LAIKA's 'Missing Link' Brings A New Innovation That Adds More Life To Characters [Comic-Con 2018]
Before San Diego Comic-Con truly kicked off, the folks at LAIKA were treating San Diego to a new exhibition showcasing the incredibly hard work that goes into creating their stop-motion animated films like Coraline, ParaNorman, The Boxtrolls, and Kubo and the Two Strings. Now LAIKA is busy preparing their next movie, Missing Link, and their Comic-Con installation provided us with a fascinating new development of how they're animating their characters to give them a bit more life.
LAIKA Missing Link
For those of you who may not have heard about Missing Link yet, here's the official synopsis from LAIKA:
The charismatic Sir Lionel Frost (voiced by Hugh Jackman) considers himself to be the world's foremost investigator of myths and monsters.
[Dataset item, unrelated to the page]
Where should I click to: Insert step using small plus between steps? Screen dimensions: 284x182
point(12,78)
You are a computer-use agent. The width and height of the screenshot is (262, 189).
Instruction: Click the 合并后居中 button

The trouble is none of his small-minded high-society peers seems to recognize this. Sir Lionel's last chance for acceptance by the adventuring; elite rests on traveling to America's Pacific Northwest to prove the existence of a legendary creature. A living remnant of Man's primitive ancestry. The Missing Link.
Zach Galifianakis is Mr. Link: the slightly silly, surprisingly smart and soulful beast upon whom Sir Lionel's dreams depend. As species go, he's as endangered as they get; he's the last of his kind, and he's lonely. Proposing a daring quest to seek out his rumored distant relatives, he enlists Sir Lionel's help in an odyssey around the world to find the fabled valley of Shangri-La.
LAIKA Lets Missing Link Characters Take a Breath
While checking out the Missing Link set – a gorgeous blue-tinted redwood forest with dozens of pieces of plant life (all able to be bent and manipulated for animation) surrounding a giant redwood tree – we were told about a new character element that has added another layer of life to the characters of the movie. A special apparatus has been created for the bodies of the stop-motion animation puppets that allows animators to make the characters look like they're breathing. It can fill up with air at various levels in order to make the body appear like a character is taking breaths.
This has not only added a level of realism to the impressively stylized and detailed characters, but it has also added a challenge. Animators already have to worry about every small movement that a character makes as they create their stop-motion animated movies frame-by-frame. Now in addition to walking, talking, emoting, and wielding props, they also have to keep track of their breathing.
Honestly, I can't imagine the patience these animators have as they make this movie little-by-little over the course of a few years. There are so many details to keep track of, and it sounds like quite the painstaking process.
Missing Link hits theaters on April 19, 2019.